Задание:
Продолжите рассказ Геннадия Фёдоровича о начале войны в деревне Зелёный Гай, начав сразу после последней приведённой фразы.

Исходный текст:
§ §
История, поведанная Матерковым Геннадием Фёдорович

Алексей Матерков
(рассказ из книги "Дню Великой Победы посвящается...")

…Действие разворачивалось в деревне Зелёный Гай Краснолучского района Луганской области (сейчас это конфликтная территория Украины).
– Сам я 1932-го года рождения. В сороковом году я пошёл в первый класс, – начал свой рассказ Геннадий Фёдорович, – и через год война началась. Только объявили войну, отца прямо с шахты забрали на фронт (он шахтёром был). И я ёго провожал аж до самой станции Штеровки. Я со слезами провожал отца.
– А откуда ты узнал о войне? – спросил я у деда.
– Мать пришла и сказала, что отца забирают на фронт… Она побежала покупать ему туфли. Где-то у соседки купила, и в этих туфлях отец поехал.
§ §
Исходные данные:
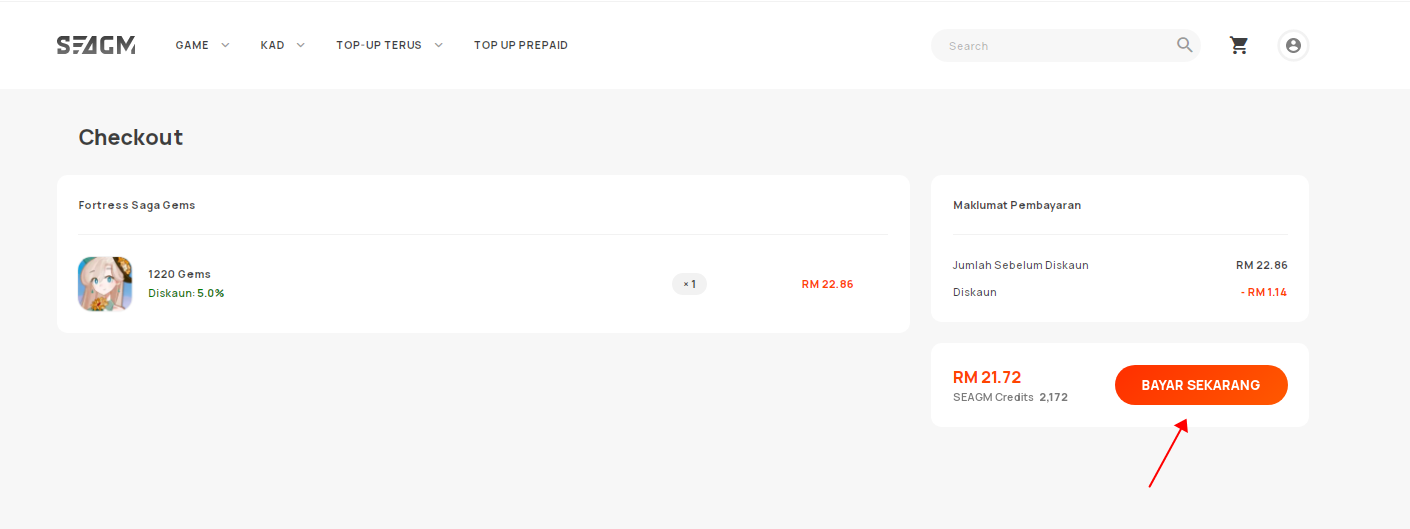The width and height of the screenshot is (1410, 529).
Task: Open the shopping cart icon
Action: pos(1239,45)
§ §
Результат:
…Потом что? Зима настала, пришли в деревню итальянцы..., или мадьяры (у них форма одинаковая была, как у немцев, только разговаривали на своём языке). Кур крадут, яйца тянут, молоко, ходят по дворам, кричат: "Млэ;ко, млэ;ко!" …В дом они к нам зашли, а мы на полу спали все (Толик, Валька, Лидка, Юрка), лежим на полу покатом (кроватей у нас не хватало, одна была). Дом у нас состоял из зала и прихожей. Трельяж у входа стоял. Ну, врываются итальянцы и штыками в постель, вот так: "Ку;рка, ку;рка, я;йко!" А он же, Толик, спал сбоку от меня. Его как испугали..., и после того, как война закончилась, он и умер. Это тогда мой самый младший брат был.
…Немцы после мадьяр пришли. Мадьяры как завалились в нашу хату – 20 человек! Соломы настлали и спали на ней. А мы на кровати спали поперёк – 5 душ нас было. На одной кровати спали...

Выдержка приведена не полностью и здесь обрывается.